INSTRUCTIONS TO FOLLOW> Continue the article about OpenClaw's rise to the most-starred GitHub project, picking up after its final sentence.

** Opening EXERCISE PASSAGE block **

OpenClaw is now the most-starred software project on GitHub. On March 2, 2026, it crossed 247,191 stars and passed React's 243,438, ending React's roughly 13-year run at the top. By March 3, the count sat at 250,829 stars with 48,274 forks.
To put that in perspective: the Linux kernel has around 195,000 stars after 30+ years on the platform. Kubernetes sits at about 120,000 after nearly a decade. OpenClaw accumulated 190,000 of its stars in the first 14 days of viral growth back in January.
That's not a typo. Two weeks.
From Clawdbot to Most-Starred
The project started as Clawdbot in November 2025. It was renamed to OpenClaw in January 2026, and that's when things got wild. Stars poured in at a rate nobody anticipated. Before passing React, OpenClaw had already overtaken the Linux kernel at around 218,000 stars to claim the 14th spot overall.
Today the project has roughly 1,000 contributors (the community calls them "Clawtributors"), 13,729 skills published on ClawHub, and over 2 million weekly visitors. Creator Peter Steinberger joined OpenAI in February 2026, which probably tells you something about the project's trajectory.
The Security Side Nobody Wants to Talk About
Popularity brings attention. Not all of it welcome.

** Closing EXERCISE PASSAGE block **
** Opening RECORDS SUPPLIED block **

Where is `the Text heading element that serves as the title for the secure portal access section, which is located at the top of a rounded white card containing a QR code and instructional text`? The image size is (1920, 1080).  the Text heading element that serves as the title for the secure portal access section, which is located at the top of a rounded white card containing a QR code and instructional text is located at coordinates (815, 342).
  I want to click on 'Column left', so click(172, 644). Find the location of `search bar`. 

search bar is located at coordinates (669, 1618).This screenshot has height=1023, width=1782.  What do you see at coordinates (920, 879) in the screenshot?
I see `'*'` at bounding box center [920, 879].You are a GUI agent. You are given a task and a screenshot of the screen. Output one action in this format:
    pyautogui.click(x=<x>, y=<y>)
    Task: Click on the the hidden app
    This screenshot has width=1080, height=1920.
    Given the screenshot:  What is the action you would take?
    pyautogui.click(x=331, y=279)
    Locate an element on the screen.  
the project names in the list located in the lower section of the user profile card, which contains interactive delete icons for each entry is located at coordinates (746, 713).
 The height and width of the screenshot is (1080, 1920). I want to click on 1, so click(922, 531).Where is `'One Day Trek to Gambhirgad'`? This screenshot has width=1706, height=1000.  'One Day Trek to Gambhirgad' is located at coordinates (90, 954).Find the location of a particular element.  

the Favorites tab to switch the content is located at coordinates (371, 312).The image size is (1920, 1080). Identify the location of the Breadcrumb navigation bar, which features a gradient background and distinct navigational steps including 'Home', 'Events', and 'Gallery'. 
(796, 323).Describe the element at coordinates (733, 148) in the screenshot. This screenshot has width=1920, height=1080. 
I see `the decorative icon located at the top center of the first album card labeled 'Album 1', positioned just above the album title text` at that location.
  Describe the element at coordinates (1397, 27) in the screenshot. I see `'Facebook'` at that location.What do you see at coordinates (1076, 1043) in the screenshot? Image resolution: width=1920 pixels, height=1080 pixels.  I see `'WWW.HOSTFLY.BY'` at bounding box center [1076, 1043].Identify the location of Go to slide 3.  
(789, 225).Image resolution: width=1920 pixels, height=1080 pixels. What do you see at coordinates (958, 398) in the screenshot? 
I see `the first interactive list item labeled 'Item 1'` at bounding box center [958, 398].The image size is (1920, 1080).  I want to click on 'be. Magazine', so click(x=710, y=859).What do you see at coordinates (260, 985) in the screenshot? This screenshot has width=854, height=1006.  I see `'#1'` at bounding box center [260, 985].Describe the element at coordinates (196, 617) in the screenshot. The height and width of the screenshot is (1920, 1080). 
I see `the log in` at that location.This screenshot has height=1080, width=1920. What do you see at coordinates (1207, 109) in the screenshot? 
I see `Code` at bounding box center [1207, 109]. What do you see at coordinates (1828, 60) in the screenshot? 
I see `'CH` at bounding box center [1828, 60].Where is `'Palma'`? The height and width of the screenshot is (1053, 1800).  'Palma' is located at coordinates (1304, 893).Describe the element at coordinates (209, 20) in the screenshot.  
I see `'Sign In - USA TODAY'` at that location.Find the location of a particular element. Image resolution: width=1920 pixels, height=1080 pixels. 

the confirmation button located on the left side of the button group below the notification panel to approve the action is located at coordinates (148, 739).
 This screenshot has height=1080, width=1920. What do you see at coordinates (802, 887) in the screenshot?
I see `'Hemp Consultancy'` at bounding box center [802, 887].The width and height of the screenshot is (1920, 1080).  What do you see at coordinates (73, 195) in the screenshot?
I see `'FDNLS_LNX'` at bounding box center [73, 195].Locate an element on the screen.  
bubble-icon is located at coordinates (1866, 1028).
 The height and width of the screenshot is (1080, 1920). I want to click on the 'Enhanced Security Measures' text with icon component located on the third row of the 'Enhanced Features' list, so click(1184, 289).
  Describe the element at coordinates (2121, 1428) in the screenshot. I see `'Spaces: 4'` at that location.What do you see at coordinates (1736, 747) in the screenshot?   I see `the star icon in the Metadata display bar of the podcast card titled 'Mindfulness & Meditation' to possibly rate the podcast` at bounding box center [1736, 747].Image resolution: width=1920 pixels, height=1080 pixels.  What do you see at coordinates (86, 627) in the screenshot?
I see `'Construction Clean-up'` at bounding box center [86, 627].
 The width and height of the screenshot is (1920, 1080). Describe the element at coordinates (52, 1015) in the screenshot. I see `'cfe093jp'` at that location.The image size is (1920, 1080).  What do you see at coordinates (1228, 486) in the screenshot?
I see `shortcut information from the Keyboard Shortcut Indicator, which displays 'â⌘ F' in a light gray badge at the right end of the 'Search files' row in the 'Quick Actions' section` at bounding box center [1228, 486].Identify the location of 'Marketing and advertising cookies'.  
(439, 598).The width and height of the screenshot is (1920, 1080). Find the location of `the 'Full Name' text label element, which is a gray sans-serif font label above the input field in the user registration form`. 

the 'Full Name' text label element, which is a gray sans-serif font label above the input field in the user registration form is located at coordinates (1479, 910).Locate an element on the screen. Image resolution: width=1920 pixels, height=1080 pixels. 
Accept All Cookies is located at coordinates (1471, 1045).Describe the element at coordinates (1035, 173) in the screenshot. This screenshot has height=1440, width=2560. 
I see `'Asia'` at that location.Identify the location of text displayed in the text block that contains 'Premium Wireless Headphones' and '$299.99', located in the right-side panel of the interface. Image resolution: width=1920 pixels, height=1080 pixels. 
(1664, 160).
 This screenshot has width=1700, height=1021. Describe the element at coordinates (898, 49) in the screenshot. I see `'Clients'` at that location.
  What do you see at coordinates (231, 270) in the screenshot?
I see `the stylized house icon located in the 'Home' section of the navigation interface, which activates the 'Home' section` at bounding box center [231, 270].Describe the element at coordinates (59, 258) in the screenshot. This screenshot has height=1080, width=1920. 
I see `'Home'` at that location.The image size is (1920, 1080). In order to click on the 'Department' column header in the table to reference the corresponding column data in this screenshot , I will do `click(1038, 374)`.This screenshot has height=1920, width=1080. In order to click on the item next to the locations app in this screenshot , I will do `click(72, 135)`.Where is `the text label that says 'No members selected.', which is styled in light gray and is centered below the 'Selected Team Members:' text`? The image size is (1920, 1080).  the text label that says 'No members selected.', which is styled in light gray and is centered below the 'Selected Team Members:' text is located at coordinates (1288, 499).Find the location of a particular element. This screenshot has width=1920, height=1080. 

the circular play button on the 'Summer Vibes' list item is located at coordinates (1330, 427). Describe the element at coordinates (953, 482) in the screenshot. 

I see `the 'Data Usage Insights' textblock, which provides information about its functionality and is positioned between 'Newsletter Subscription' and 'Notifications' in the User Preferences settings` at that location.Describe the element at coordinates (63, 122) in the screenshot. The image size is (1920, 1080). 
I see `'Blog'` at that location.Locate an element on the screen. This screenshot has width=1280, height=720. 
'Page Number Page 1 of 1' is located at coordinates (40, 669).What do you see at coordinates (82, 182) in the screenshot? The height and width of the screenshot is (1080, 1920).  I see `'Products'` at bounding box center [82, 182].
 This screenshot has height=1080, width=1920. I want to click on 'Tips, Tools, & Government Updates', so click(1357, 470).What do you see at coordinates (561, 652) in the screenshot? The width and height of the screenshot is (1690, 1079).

** Closing RECORDS SUPPLIED block **

RESULT OF THIS EXERCISE>
The New Stack reported that the growth surge has created real security concerns. Researchers found 30,000+ exposed instances running without proper hardening. The ClawHavoc campaign planted 341 malicious skills on ClawHub. And CVE-2026-25253 (CVSS 8.8) was patched on January 30, just days after the star explosion began.
More users means a bigger ecosystem, but it also means a bigger target. If you're running OpenClaw, security isn't optional anymore. We wrote a full security hardening guide that covers the basics and then some.
What This Means for You
If you're self-hosting OpenClaw, the growth is both good news and a wake-up call. More contributors means faster development and more skills. But exposed instances and malicious packages mean you need to stay current on patches and be careful about which skills you install.
For anyone considering managed hosting, this is exactly why it exists. We handle updates, security patches, and monitoring so you don't have to track every CVE yourself.
The star count will probably keep climbing. Whether OpenClaw holds the top spot for 13 years like React did, who knows. But right now, the momentum is real.